Applicant's summary and conclusion

Conclusions:
The no observed adverse effect level (NOAEL) was considered to be 1125 mg/kg body weight/day for the test chemical when administered orally by gavage to male and female Sprague-Dawley rats.
Executive summary:

In a repeated dose oral toxicity study, the effects of the test chemical was evaluated in male and female Sprague Dawley rats.
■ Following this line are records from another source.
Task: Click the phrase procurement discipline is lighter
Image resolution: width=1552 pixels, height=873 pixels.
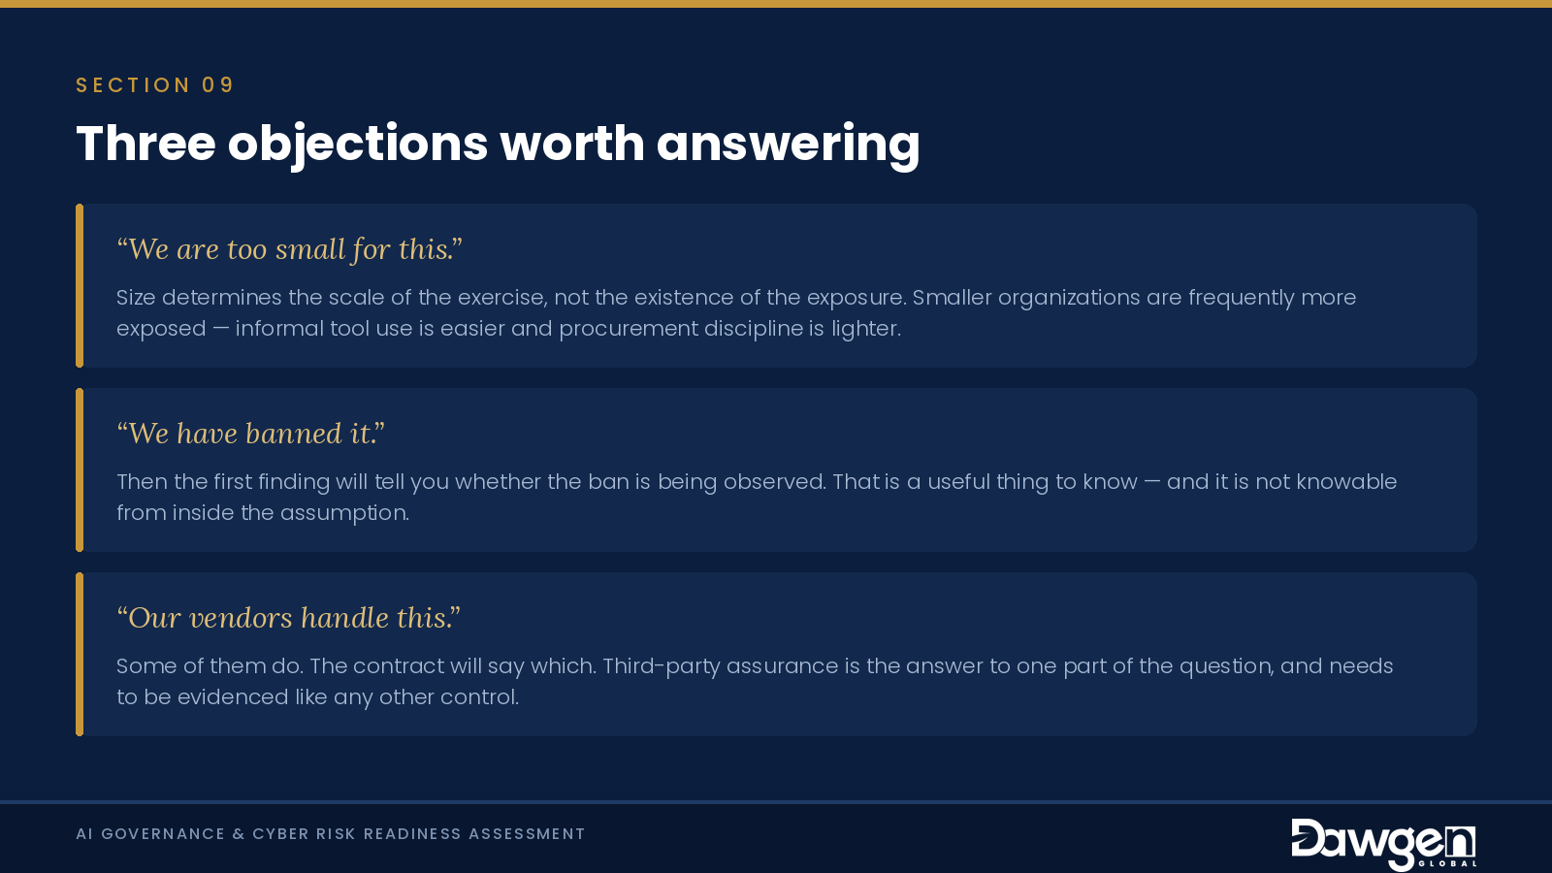Action: point(729,329)
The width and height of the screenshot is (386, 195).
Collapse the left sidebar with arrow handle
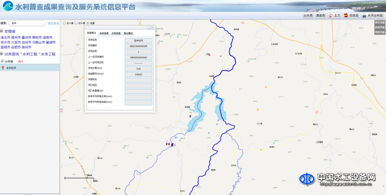[x=61, y=109]
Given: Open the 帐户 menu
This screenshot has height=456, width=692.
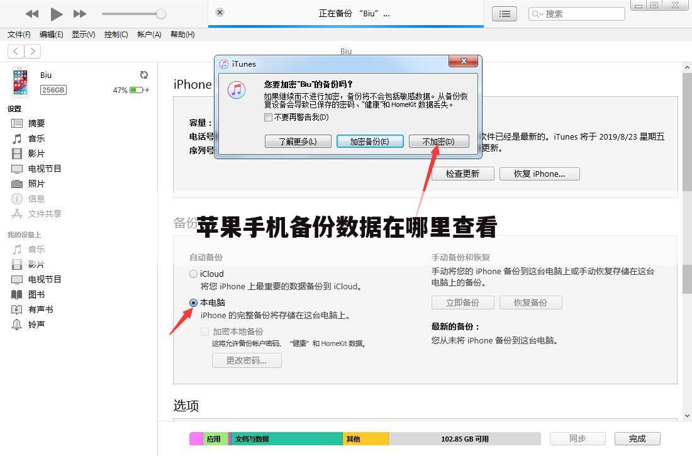Looking at the screenshot, I should [x=148, y=35].
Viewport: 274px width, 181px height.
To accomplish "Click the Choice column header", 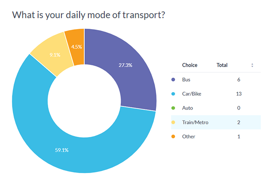I will point(190,65).
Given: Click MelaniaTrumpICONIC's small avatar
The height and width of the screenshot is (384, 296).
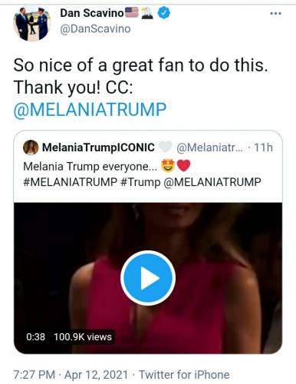Looking at the screenshot, I should (31, 147).
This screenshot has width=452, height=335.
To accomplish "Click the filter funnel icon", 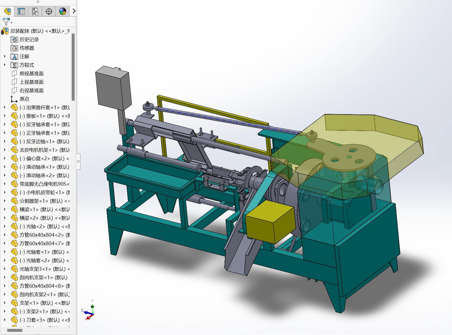I will 6,22.
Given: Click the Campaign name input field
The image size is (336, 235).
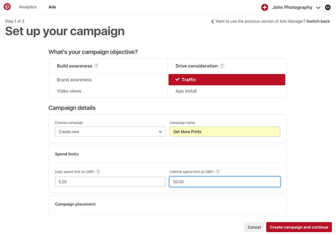Looking at the screenshot, I should click(225, 132).
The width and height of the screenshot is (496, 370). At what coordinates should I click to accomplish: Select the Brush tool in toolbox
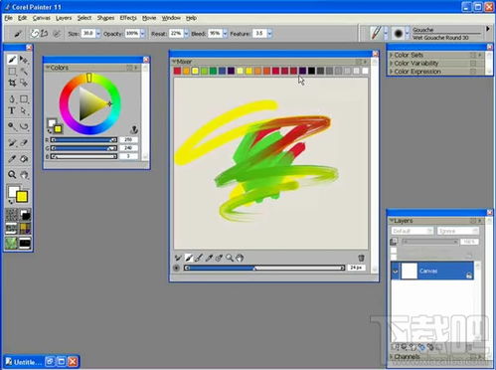(x=12, y=60)
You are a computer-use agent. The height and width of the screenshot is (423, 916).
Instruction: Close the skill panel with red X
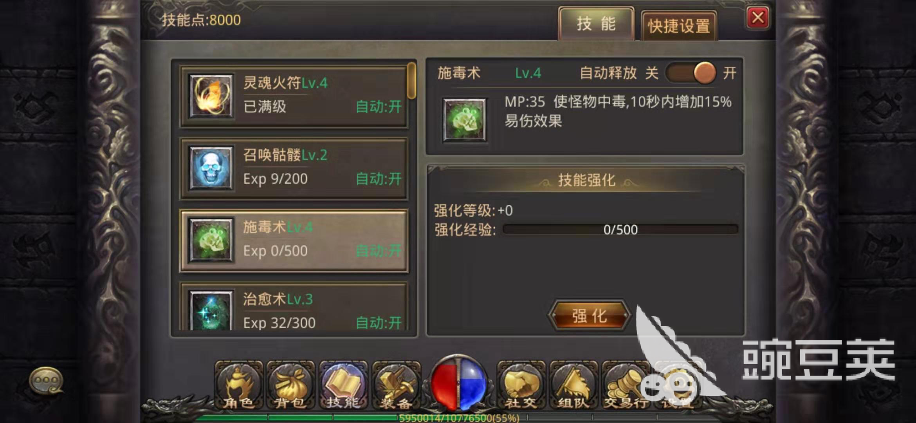[758, 18]
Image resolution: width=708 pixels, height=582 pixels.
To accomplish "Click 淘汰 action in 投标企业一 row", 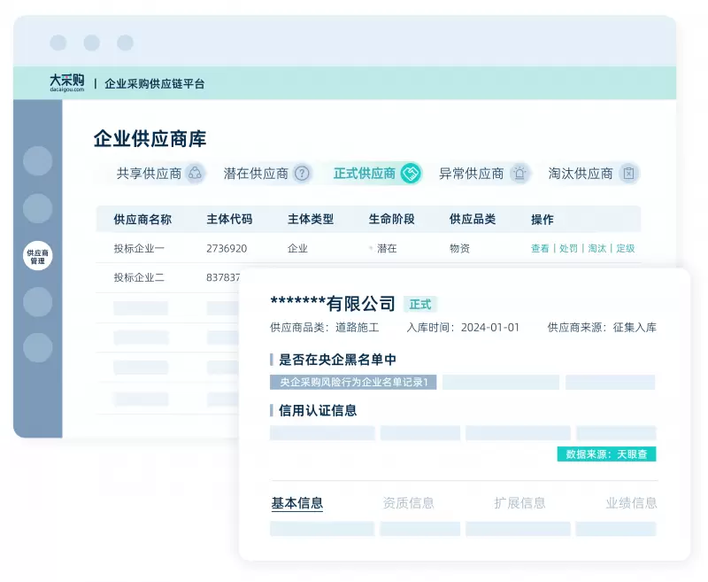I will pos(597,249).
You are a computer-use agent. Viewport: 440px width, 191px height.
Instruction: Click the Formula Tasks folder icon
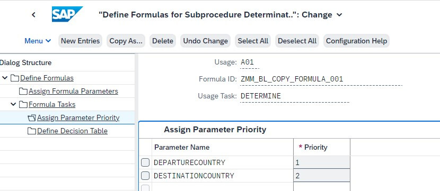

The test chemical was administered by oral gavage in the concentration of 0, 125, 375 or 1125 mg/kg/day. The results showed that Iso Bornyl Cyclo Hexanol (IBC) significantly change the percentage of monocytes and basophils, WBC count, MCV and MCH levels in hematology, total protein and total cholesterol, sodium, potassium, total proteins, BUN levels in clinical biochemistry. Absolute and relative liver and heart weight was changed as compared to control. The significant change in organ weight did not corroborate with the individual histological findings of the animals.While no effects were observed in water consumption, opthalmoscopic examination or locomotor activity. At 1125 mg/kg/day, in female rat enlarged uterus with uterine fluid and Slightly enlarged stomach were observed in one of the rat.Above changes produced in organs might be due to the adaptive metabolic and physiological changes, anoxic / hypoxic conditions during anesthesia and terminal sacrifice of the animals, which affect the normal structure of the organs and were considered to be dose independent. So, these findings were considered to be of no toxicological significance. Histopathology performed on organs after treatment with 1125 mg/kg/day did not reveal any toxic lesions as compared to control. Hence, the no observed adverse effect level (NOAEL) was considered to be 1125 mg/kg/day when male and female Sprague Dawley rats were exposed daily to the test chemical by oral route for 28 days.